In mathematics, the distance from one point to another is a measure of how far apart the two points are. The distance from a point \((x, y, z)\) to a fixed point, such as \((-1,0,0)\), can be calculated using the three-dimensional distance formula. This formula is given as:\[ \sqrt{(x + 1)^2 + y^2 + z^2} \]This formula comes from the Pythagorean theorem, extended into three dimensions. It calculates the straight-line (or "Euclidean") distance between two points in space. Here, you add 1 to the x-coordinate because the fixed point has an x-value of -1. Every part of this formula represents component-wise differences raised to power of two. This ensures that the distance measure remains positive, regardless of the position of the points in the three-dimensional space.

The concept of distance to a plane involves finding how far a point is from a given plane. Here, our plane is described simply by the equation \(x = 1\). Planes in three-dimensional space often involve a more complex relationship between x, y, and z coordinates, but this one is straightforward.For a point \((x, y, z)\) in space, the distance to the plane \(x = 1\) is the absolute value of the x-coordinate minus 1, which is represented by:\[ |x - 1| \]This equation reflects the direct manner in which vertical (or horizontal) distances between a point and the plane are calculated. Here, since \(x = 1\) represents a vertical plane perpendicular to the x-axis, the distance is purely determined by differences in the x-coordinate. No y or z components are required because the plane is independent of these dimensions.

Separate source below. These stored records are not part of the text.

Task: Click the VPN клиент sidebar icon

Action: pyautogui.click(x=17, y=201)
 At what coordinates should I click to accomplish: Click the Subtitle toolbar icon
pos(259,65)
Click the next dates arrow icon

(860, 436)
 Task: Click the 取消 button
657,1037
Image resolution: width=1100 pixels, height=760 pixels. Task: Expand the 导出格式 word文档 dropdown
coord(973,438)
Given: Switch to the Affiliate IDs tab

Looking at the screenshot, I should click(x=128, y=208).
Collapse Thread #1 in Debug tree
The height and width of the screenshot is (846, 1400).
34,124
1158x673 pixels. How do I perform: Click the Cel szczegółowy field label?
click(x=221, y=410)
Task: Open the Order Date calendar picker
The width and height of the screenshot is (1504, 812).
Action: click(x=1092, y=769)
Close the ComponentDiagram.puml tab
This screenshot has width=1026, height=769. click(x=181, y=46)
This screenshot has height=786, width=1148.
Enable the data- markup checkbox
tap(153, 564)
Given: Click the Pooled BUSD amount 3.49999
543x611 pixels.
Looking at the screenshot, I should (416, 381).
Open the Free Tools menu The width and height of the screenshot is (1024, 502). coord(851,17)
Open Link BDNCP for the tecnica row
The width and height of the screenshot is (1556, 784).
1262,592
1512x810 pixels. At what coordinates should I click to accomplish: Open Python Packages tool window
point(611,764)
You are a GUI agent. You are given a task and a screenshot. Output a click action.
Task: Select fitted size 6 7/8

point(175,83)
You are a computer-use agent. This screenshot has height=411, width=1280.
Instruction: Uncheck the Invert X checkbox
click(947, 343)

A paraboloid is a three-dimensional surface that looks somewhat like an infinite bowl shape. Its cross-section is a parabola, which gives it its name. In this exercise, we obtained the equation \(y^2 + z^2 = -4x\) after manipulating the distances.The equation here shows a paraboloid symmetric about the x-axis. This is because both \(y^2\) and \(z^2\) are involved, showing no preference in their dimension relative to one another.This specific equation represents a paraboloid opening along the negative x-axis, because the x-term is linear and has negative multiplication with constant.Key characteristics of paraboloids include:

• They have a vertex where they are most "narrow" or "closed." For our paraboloid, it is at the origin (0,0,0).
• When elongated infinitely in the positive or negative direction along its axis (in this case, the x-axis), it forms an open-ended surface.
• Each cross-section parallel to its base (in this case, perpendicular to the y-z plane) forms a circle.

Understanding paraboloids is essential for visualizing how geometric shapes can describe physical phenomena, like satellite dishes or cooling towers, both of which are practical applications of paraboloid shapes.